University of Otago graduate Amy Taylor says she is ''looking forward to making a positive...
University of Otago graduate Amy Taylor says she is ''looking forward to making a positive contribution'' to the studies of thousands of primary and secondary school pupils as the new education officer of the Lakes District Museum, Arrowtown. Photo by James Beech.
The Lakes District Museum is going back to the future with a new education officer driving efforts to take its successful history teaching programmes from Arrowtown further north, into Canterbury.

University of Otago graduate Amy Taylor started work as the new full-time education officer tasked with promoting and co-ordinating programmes for more than 3000 pupils from more than 100 schools every year throughout Otago and Southland.
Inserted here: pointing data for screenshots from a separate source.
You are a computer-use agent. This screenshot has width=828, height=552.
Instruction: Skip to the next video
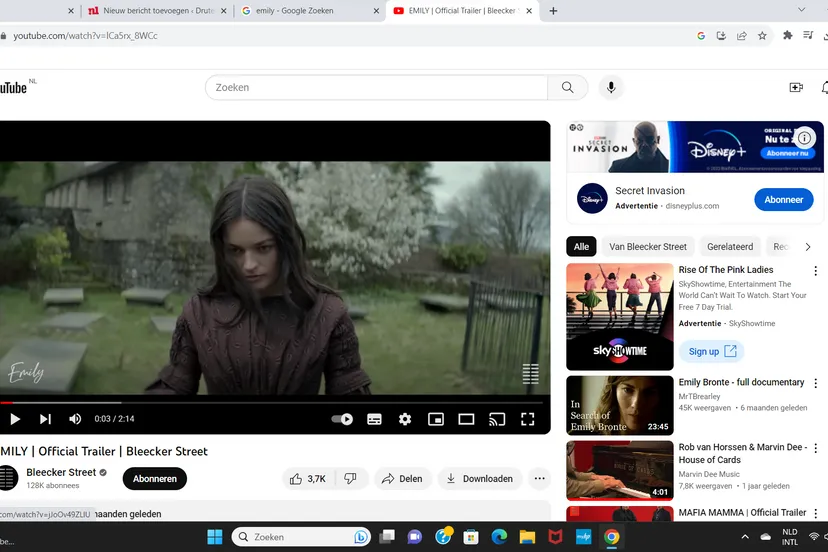click(x=45, y=419)
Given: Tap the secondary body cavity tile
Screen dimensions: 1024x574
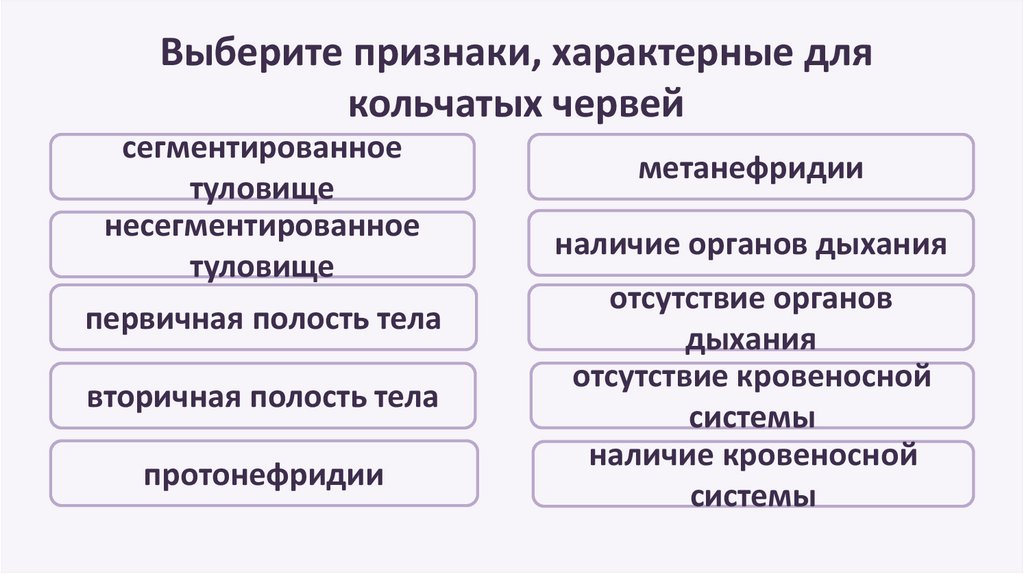Looking at the screenshot, I should 263,396.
As a provider of one of only 15 interactive LEOTC (learning experiences outside the classroom) education programmes in the South Island, Miss Taylor will promote the treasure trove of social, geographical and historical information in the museum in Arrowtown to schools around the South and in South Canterbury.

The 24-year-old South African descendant, raised in Otautau, Southland, is a double major bachelor of arts graduate in English and art history and earned a postgraduate diploma in primary education.

Miss Taylor said she wanted to teach art to broaden the education programmes in the museum. An email and mail drop to schools will begin in the coming weeks to introduce her and upcoming programmes.

''I'm looking forward to beginning a career within education and hopefully making a really positive contribution to this museum and maintaining the high standard already set in education by Rachel,'' Miss Taylor said.

Former education officer Rachel Checketts showed Miss Taylor the ropes. Miss Checketts now works closer to home as project manager at Central Stories, Alexandra, while teaching at Dunstan High School.